I have scraped away the rubber potting inside the doghouse, and I found in my version, there is a small vertical PCB that emulates what was two thru hole caps C121 and C122 on the previous version. Some of these SMD Caps are blown away and there is a little track damage on the small vertical daughter pcb, So I plan to unsolder the PCB and replace it with the same two Thru hole caps that were in the original version. These are 2kv voltage rated caps and the value was noted earlier in this thread with someone decoding the murata part number found on one of the caps.

If you look along the edge of the PCB between the PCB and the heatsink, you can see that all of the pins from the Power devices have been bent in a dog leg so they come out from the device as 0.2" and mount to the PCB holes as 0.1" between pins. I've used an ohm meter to check across several pairs of these PCB pads, and found quite a few measure 0R and some others measure around 200R. Unless there are several different types of devices, this looks like maybe some of these devices have gone shorted.

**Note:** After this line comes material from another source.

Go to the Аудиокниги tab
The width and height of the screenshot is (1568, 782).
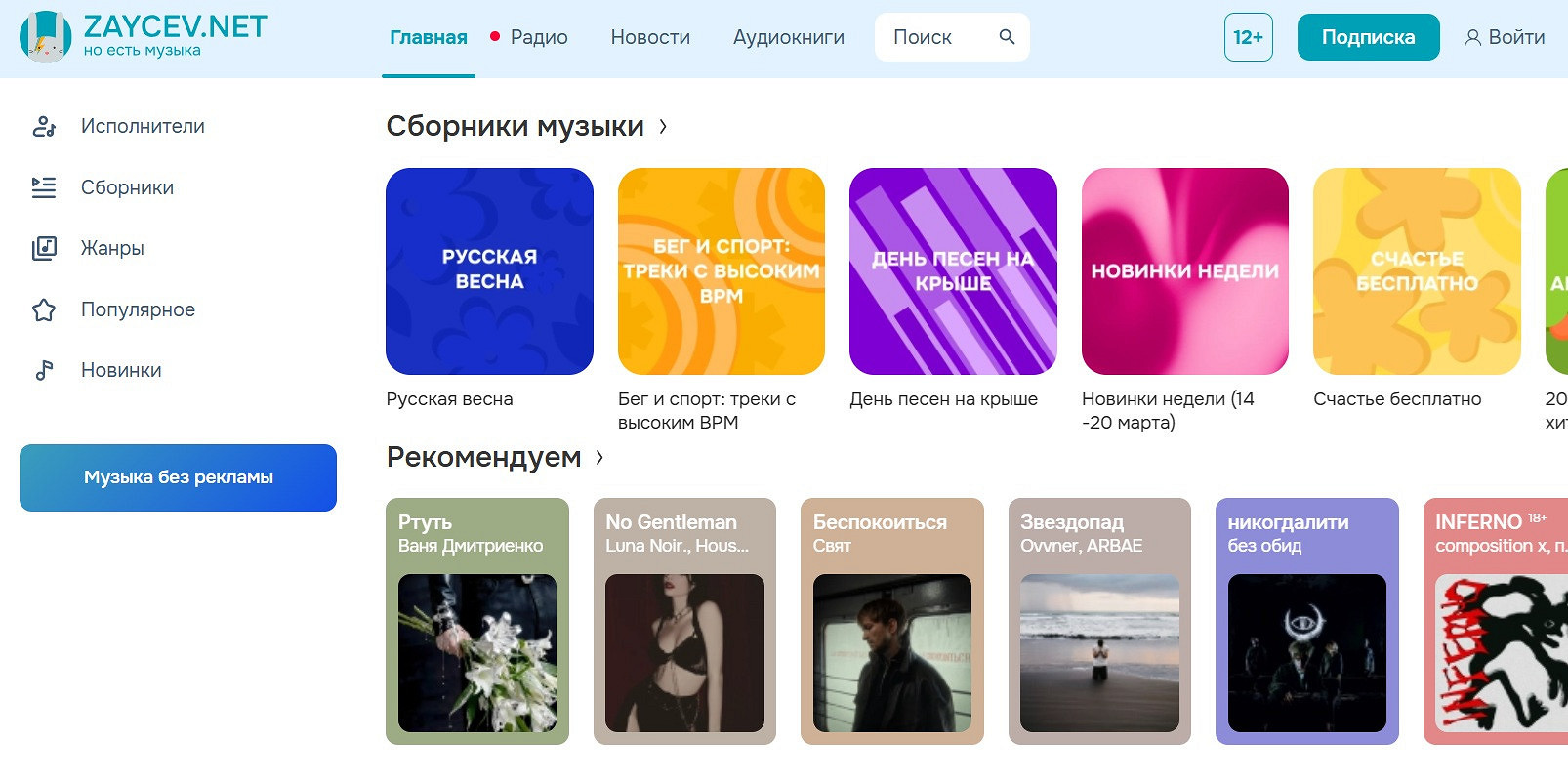[788, 37]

So at this stage, it looks like I will need to desolder all the pads along the two white strips anyway, so I can remove the heatsink and power devices from the PCB. Up inside the heatsink toward the PCB side, it looks like the power devices have been potted with the same rubber potting material that the doghouse used, so it will probably take me quite a few hours to do all the desoldering, and potting removal to get down to the power devices.

I had a quick go at attaching a photo but it did not work. I'll have to get someone to tell me how to upload images direct, or find a share site that images can be uploaded to and URL Linked to.

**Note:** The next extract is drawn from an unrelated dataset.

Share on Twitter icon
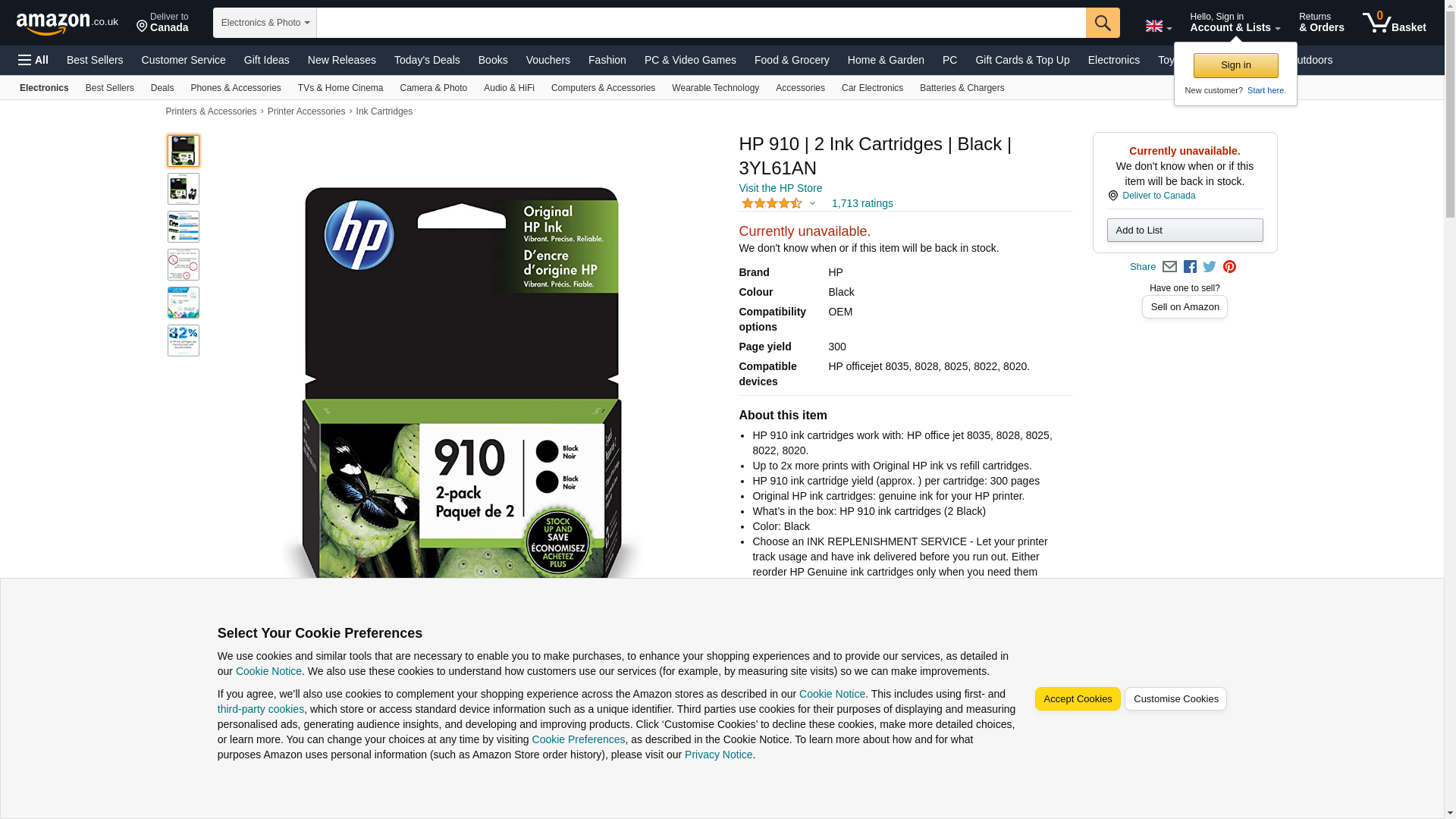 point(1210,267)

Re: Troubleshooting and repair for On-board Charger, DC-DC Converter

Posted: Sun Jul 15, 2018 7:40 am
by kiev
thanks skylogger for the information about removing the bottom board.

i've updated the first post to add links to charger issues.
and edited my posts to remove mention of desoldering for board removal.

i use a free hosting site,, for my pictures. They provide "get share links" for posting to forums which resize the photos to fit the page width. Just copy and paste the BBCode forum link from imgur into your message.

Re: Troubleshooting and repair for On-board Charger, DC-DC Converter

Posted: Sun Jul 15, 2018 1:52 pm
by skylogger
Hi Kiev: Thanks for your help with posting images, I'm still missing something, as when I cut and past it just puts the litteral text of the link, the picture does not appear on the page. Below is link to a picture of the doghose that I've removed the black potting so the PCB is exposed. In this version, you can see the reference designators of C121 and C122 In front of the vertical daughter board. You can see the vaporized
SMD caps on the daughter board and the damaged tracks. The daughter board is fitted with four pins that go to the orignal C121 and C122 Thru hole cap locations. I plan to desolder the daughter board from the pins, and then use the older style thru hole caps and solder to their original positions.

Re: Troubleshooting and repair for On-board Charger, DC-DC Converter

Posted: Sun Jul 15, 2018 2:27 pm
by kiev
Okay i can click and see the picture.

But to make it show on the forum, you need to use the "Share Links". In the upper right hand corner of the picture while you are on imgur, there will be a pull-down menu, or it may show up to the right hand side of the picture if you click on the thumbnail of it while in your account.

Here's what i see when i click on the thumbnail and it enlarges to show the share links on the rh side.


And here is the other method using the pulldown arrow. When you click on 'get share links' a popup box will appear in the middle of the screen with the various types. Click on the Copy button for the BBC forums, then paste it where you want it to appear in your message.


Re: Troubleshooting and repair for On-board Charger, DC-DC Converter

Posted: Sun Jul 15, 2018 2:42 pm
by kiev
p.s. Good job on getting the board out and scrapping off the coating.

p.p.s. Current Sense Resistor R232, 8L00 = 8.00 mOhm 1%, is showing a bit of thermal scorching.